AVAILABLE RECORDS
▼▼▼

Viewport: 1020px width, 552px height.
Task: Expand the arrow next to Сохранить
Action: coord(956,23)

▲▲▲
▼▼▼

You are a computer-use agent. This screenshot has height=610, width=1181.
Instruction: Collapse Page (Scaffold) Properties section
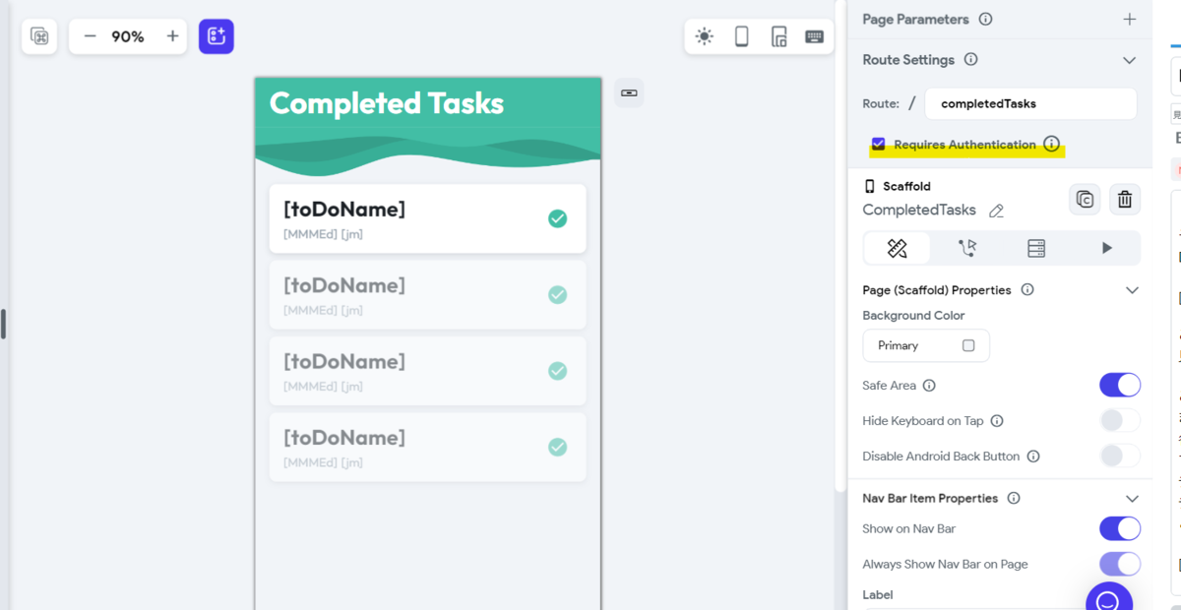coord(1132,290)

▲▲▲

Lay out the lines of the records from the line with "You are a computer-use" to the line with "coord(1132,290)", both included, as a Markdown table with the columns No. and Line. Give each line its own numbered row, skip blank lines, and leave the pictures out.

WRITTEN SOLUTION
| No. | Line |
|---|---|
| 1 | You are a computer-use agent. This screenshot has height=610, width=1181. |
| 2 | Instruction: Collapse Page (Scaffold) Properties section |
| 3 | coord(1132,290) |